Pour Blick, le politicien socialiste Roger Nordmann se dit peu surpris par la décision d'Axpo. «Je m'attendais plutôt à ce que la mise hors service intervienne plus tôt.» Il critique les faibles investissements qu'Axpo réalise de nos jours. «Les 350 millions de francs suffisent à peine à couvrir les frais d'exploitation.»
Pour Roger Nordmann, il est clair que «la Suisse connaîtra une période sans centrales nucléaires. Même le contre-projet d'Albert Rösti à l'initiative Blackout n'y changera rien.» Roger Nordmann suppose que cette initiative visait à obtenir des subventions de la Confédération pour les coûts d'exploitation des centrales nucléaires existantes. «La décision d'Axpo montre que même cela ne suffit pas. Le temps des centrales nucléaires est révolu.»
«Roulette russe»
Le réseau Sortir du nucléaire dénonce lui une prolongation «inacceptable» de la centrale de Beznau «face au risque permanent que le nucléaire fait porter au pays et à ses voisins». A ses yeux, «dix années de plus pour la plus vieille centrale nucléaire au monde, c'est dix années de roulette russe en plus».

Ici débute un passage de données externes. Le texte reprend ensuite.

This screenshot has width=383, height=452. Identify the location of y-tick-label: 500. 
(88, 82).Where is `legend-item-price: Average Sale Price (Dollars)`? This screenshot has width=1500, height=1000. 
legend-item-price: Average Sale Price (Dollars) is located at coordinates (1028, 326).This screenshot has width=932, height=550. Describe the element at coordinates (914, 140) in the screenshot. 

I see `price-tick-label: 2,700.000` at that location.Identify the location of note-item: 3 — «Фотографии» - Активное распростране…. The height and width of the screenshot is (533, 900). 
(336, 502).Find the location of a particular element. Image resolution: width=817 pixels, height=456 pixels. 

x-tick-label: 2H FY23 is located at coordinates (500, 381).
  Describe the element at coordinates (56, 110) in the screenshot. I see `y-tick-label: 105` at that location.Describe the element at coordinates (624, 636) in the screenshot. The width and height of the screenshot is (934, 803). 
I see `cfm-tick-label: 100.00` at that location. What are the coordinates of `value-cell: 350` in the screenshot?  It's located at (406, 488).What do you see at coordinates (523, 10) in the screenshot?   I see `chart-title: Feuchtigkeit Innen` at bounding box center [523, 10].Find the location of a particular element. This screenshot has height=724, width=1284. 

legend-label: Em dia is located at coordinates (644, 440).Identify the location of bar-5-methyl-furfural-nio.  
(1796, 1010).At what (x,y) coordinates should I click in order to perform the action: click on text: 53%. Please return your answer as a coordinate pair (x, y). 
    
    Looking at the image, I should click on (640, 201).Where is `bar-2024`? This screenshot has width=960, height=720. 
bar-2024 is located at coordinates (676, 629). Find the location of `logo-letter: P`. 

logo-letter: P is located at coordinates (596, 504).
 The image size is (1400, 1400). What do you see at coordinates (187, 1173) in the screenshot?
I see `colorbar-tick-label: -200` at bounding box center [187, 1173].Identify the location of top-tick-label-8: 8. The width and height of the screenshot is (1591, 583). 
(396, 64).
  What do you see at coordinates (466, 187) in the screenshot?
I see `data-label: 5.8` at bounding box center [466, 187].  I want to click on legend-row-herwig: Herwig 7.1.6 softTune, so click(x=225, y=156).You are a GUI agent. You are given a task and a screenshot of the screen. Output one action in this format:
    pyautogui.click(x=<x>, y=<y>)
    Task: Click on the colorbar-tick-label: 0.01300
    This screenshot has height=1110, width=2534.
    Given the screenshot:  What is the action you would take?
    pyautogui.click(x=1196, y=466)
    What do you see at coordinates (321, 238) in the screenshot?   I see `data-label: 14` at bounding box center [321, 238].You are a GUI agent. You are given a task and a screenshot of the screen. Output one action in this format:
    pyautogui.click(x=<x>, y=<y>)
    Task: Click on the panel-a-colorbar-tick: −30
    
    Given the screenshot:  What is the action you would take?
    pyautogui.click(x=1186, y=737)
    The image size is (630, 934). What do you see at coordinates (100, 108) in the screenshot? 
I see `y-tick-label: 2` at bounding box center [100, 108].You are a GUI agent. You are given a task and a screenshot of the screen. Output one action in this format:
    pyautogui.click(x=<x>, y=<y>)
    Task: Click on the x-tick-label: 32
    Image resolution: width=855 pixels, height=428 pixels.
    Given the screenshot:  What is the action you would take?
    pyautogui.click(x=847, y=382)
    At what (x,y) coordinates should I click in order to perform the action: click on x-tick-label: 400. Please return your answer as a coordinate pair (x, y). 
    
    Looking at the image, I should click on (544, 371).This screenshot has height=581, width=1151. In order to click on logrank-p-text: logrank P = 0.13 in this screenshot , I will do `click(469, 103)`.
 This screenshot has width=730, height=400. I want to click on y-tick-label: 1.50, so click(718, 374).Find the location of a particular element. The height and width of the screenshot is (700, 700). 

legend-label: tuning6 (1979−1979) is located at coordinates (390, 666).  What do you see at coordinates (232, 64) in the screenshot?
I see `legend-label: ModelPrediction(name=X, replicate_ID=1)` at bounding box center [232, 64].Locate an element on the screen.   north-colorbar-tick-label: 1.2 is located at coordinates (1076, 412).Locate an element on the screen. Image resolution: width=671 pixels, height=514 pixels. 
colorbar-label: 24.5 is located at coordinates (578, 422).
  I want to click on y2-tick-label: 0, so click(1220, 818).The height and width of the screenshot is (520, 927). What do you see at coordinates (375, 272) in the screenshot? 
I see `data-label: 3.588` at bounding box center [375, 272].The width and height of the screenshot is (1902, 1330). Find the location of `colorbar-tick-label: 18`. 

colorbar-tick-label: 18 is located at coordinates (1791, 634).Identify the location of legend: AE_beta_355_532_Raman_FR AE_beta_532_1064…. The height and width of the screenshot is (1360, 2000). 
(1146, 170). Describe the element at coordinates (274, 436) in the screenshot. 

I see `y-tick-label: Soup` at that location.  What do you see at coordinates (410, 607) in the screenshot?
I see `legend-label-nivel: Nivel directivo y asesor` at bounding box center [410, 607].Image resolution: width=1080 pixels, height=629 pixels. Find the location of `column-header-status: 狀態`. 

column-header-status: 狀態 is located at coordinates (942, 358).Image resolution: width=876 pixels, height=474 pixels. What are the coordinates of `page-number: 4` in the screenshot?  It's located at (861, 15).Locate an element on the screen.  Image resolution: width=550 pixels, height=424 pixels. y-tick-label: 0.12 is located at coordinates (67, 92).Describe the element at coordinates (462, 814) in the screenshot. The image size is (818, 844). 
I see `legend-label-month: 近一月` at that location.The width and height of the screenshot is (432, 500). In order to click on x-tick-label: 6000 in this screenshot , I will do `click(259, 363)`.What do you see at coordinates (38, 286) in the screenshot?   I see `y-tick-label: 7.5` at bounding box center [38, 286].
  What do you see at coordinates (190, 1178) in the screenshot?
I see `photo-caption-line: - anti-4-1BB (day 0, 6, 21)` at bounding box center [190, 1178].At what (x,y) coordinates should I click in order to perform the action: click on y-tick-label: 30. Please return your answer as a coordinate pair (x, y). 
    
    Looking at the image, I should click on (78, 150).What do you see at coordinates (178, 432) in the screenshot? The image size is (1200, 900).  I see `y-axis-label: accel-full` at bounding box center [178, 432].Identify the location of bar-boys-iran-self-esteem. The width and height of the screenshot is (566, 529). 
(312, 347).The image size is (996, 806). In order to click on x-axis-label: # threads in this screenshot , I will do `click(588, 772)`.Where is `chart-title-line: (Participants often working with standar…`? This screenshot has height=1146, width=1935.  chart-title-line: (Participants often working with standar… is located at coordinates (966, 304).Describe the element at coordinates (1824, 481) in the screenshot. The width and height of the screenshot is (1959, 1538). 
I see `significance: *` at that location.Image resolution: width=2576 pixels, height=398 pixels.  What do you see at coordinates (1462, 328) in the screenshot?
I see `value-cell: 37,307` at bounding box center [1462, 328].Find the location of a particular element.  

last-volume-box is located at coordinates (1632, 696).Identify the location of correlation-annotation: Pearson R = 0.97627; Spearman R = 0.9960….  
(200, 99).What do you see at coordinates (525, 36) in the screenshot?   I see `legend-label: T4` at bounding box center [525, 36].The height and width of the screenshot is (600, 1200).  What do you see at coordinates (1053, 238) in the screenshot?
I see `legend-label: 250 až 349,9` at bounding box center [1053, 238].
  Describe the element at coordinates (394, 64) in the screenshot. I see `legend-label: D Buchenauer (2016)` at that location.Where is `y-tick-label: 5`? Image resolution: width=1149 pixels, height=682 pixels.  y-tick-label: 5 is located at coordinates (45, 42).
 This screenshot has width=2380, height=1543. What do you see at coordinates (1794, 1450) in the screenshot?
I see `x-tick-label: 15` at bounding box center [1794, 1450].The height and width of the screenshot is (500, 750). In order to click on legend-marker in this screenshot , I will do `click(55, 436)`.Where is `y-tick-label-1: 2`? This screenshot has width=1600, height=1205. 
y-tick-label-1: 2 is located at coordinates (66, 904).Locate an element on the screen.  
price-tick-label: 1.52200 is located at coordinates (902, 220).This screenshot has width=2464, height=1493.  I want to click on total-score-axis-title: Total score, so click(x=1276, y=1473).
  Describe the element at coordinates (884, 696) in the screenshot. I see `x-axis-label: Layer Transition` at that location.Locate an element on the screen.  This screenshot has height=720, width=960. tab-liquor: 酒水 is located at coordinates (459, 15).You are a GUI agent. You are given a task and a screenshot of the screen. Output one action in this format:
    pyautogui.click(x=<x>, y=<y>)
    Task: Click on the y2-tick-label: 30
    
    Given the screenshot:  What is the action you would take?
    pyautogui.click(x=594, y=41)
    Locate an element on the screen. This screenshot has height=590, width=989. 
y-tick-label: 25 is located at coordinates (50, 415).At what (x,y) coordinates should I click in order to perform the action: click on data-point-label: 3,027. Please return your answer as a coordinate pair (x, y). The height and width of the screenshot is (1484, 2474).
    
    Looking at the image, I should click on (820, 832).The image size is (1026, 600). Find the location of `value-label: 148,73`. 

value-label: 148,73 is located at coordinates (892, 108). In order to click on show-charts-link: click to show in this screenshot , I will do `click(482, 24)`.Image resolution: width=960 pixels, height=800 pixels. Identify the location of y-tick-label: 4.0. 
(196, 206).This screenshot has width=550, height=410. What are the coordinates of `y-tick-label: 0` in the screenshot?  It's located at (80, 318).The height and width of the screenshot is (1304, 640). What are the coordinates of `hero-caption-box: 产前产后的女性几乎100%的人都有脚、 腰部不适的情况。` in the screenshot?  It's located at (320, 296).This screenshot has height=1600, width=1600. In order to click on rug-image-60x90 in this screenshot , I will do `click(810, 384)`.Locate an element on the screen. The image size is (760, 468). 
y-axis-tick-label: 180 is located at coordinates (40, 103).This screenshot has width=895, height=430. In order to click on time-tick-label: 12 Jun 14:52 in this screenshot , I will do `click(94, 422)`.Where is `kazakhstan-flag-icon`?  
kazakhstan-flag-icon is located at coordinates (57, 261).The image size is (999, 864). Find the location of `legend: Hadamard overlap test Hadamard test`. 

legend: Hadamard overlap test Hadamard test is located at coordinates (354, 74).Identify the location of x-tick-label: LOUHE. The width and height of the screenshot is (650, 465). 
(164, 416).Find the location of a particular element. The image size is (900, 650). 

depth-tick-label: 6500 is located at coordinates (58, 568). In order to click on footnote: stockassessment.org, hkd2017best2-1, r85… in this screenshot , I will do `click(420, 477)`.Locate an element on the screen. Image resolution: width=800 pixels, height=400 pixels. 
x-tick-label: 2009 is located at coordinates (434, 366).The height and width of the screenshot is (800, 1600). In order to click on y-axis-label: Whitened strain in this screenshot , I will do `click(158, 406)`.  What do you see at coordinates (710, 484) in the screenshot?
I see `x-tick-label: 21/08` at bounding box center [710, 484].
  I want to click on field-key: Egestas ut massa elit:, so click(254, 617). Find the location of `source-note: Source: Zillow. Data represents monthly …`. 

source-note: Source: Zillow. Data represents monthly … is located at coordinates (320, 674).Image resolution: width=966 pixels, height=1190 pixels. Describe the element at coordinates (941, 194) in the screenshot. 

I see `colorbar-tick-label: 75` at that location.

Pour son président Ilias Panchard, la Suisse «a besoin d'une planification de l'arrêt de toutes les centrales nucléaires. Le développement accéléré des énergies renouvelables le permet, la sécurité de la Suisse l'exige.»
Voter vite
A droite, le Club suisse de l'énergie estime que la décision d'Axpo «clarifie la situation». On sait désormais qu'il faut se préparer au fait qu'il manquera trois TWh durant l'hiver 2033/34, affirme cette coalition à l'origine de l'initiative «De l'électricité pour tous en tout temps (Stop au blackout)», qui demande le retour du nucléaire.
Selon elle, les seize projets hydroélectriques approuvés par le peuple en juin dans le cadre de la loi sur le climat ne permettront que de fournir 2 TWh en hiver. Et «on peut douter» que le reste puisse être produit par le photovoltaïque, qui faiblit justement durant la saison froide.
«On voit maintenant l'impasse dans laquelle mène la 'Stratégie énergétique 2050'» de la Confédération, estime le Club, estimant que «nous avons perdu beaucoup de temps». Pour lui, il est «urgent» que le peuple puisse se prononcer sur l'interdiction de nouvelles centrales nucléaires.
«Cela coûtera plus cher»
Le conseiller national libéral-radical (PLR) Christian Wasserfallen est un partisan de l'initiative. Il déplore la décision d'Axpo à Blick. «C'est un nouveau démantèlement massif d'un approvisionnement sûr en électricité. Les centrales nucléaires fournissent au total la moitié de l'électricité en hiver.» Dans le pire des cas, le prix de l'électricité risque d'augmenter, ajoute-t-il. «Si nous devons acheter de l'électricité à l'étranger, cela coûtera plus cher.»
Malgré la décision d'Axpo, Christian Wasserfallen ne baisse pas les bras. «Il faut aller vite et se débarrasser des œillères idéologiques pour permettre à l'énergie nucléaire d'exister à l'avenir.» Il demande que les fonds de soutien existants soient redistribués. «Nous dépensons des milliards pour l'électricité solaire, qui ne fournit presque rien en hiver et trop d'électricité en été. Une partie de cet argent doit être utilisée pour la sécurité de l'approvisionnement et pour de nouvelles centrales nucléaires», martèle le libéral-radical.